● How to complete this task
Below is a set of entries. Print the line that contains "400). (x=216, y=114)" and every later line word for word, through the final one.

● The data
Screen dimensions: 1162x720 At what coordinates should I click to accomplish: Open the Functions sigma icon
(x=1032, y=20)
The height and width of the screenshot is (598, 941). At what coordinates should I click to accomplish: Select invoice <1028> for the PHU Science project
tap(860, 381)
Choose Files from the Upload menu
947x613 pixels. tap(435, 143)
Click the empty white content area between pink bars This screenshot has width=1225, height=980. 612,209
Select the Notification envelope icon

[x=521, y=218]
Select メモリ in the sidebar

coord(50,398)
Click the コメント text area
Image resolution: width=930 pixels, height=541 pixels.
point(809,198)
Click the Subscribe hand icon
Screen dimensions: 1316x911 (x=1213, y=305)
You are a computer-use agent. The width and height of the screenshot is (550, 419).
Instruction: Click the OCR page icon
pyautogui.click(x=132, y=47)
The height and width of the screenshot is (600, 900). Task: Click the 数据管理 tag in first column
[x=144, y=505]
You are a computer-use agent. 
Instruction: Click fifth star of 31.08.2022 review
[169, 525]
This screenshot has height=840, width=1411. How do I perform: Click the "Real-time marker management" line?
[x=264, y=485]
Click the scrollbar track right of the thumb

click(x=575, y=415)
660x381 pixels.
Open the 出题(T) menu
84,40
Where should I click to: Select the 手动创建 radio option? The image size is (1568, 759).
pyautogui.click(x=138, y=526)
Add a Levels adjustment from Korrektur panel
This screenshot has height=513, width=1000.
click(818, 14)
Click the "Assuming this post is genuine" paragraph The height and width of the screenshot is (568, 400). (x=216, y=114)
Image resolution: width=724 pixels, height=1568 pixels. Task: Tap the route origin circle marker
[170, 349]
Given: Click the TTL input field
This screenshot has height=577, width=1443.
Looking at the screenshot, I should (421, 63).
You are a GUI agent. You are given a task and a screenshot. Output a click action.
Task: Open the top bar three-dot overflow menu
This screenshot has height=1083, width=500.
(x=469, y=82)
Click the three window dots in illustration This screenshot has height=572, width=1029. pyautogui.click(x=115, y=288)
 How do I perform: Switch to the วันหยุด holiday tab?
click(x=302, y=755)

● Output
Click the "Assuming this post is genuine" paragraph The height and width of the screenshot is (568, 400). (x=216, y=114)
Image resolution: width=724 pixels, height=1568 pixels. Task: Tap the route origin circle marker
[170, 349]
Given: Click the TTL input field
This screenshot has height=577, width=1443.
Looking at the screenshot, I should (421, 63).
You are a GUI agent. You are given a task and a screenshot. Output a click action.
Task: Open the top bar three-dot overflow menu
This screenshot has height=1083, width=500.
(x=469, y=82)
Click the three window dots in illustration This screenshot has height=572, width=1029. pyautogui.click(x=115, y=288)
 How do I perform: Switch to the วันหยุด holiday tab?
click(x=302, y=755)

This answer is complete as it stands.